Buy.com will soon carry the banner of e-tailing into the IPO market, but think twice: The company has a terrible habit of selling goods for less than what it paid for them.
And that's no way to make money.
Buy.com (Proposed ticker: BUYX, profile), however, has become one of the largest e-commerce sites on the Web in terms of revenue and users. The company, which plans to go public in early February, runs a network of online stores that peddle everything from computer hardware and software to books, music and video to golf and travel.
Buy.com: Good investment?
The company has 1.9 million customers, 4.7 unique visitors a month and stellar sales growth. For the three months ending Dec. 31, Buy.com had sales of $200.6 million. For 1999, Buy.com reported pro forma sales of $597.8 million.
Sounds great until you get to profit margins: Buy.com's gross margins improved from being very pitiful to just really pitiful. For the last three months of the year, margins improved to a negative 0.9 percent from a negative 1.4 percent for the same period in 1998. For 1999, the company lost $145.8 million.
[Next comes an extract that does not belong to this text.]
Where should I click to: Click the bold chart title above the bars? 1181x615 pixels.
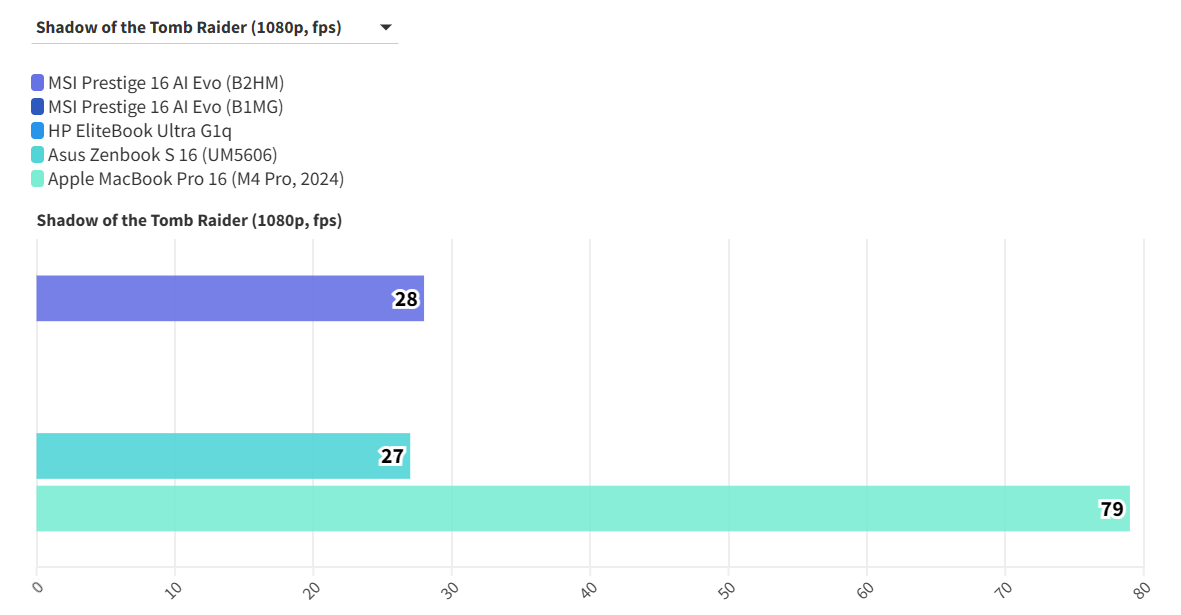tap(189, 220)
"They have a strong brand," says Randall Roth, an analyst with Renaissance Capital. "But the margins are either going to be their genius or their downfall."
The theory behind Buy.com goes like this: Undercut the world on price, grow brand and potentially make up the margin difference with advertising. It hasn't worked so far because Buy.com only received about 2 percent of its sales from advertising, according to regulatory filings. To improve margins, the company said it has moved to raise prices on certain goods, but offers no guarantees for overall advances in this area.
Nevertheless, Buy.com's advertising campaign and sales growth could attract a few investors. The company is hoping to raise a little more than $141 million by offering 14 million shares priced between $10 and $12 each. Merrill Lynch is the lead underwriter.
Buy.com said $20 million to $30 million of the funds will be used for technology and fulfillment upgrades, $70 million to $90 million will go to sales and marketing, $12.5 million will repay debt and the remainder will be for working capital.
Here are some risks to ponder with Buy.com:
Softbank will "effectively control the votes of approximately 77.8 percent of our common stock on significant corporate actions and 29.7 percent on routine corporate governance matters immediately after this offering," the company said.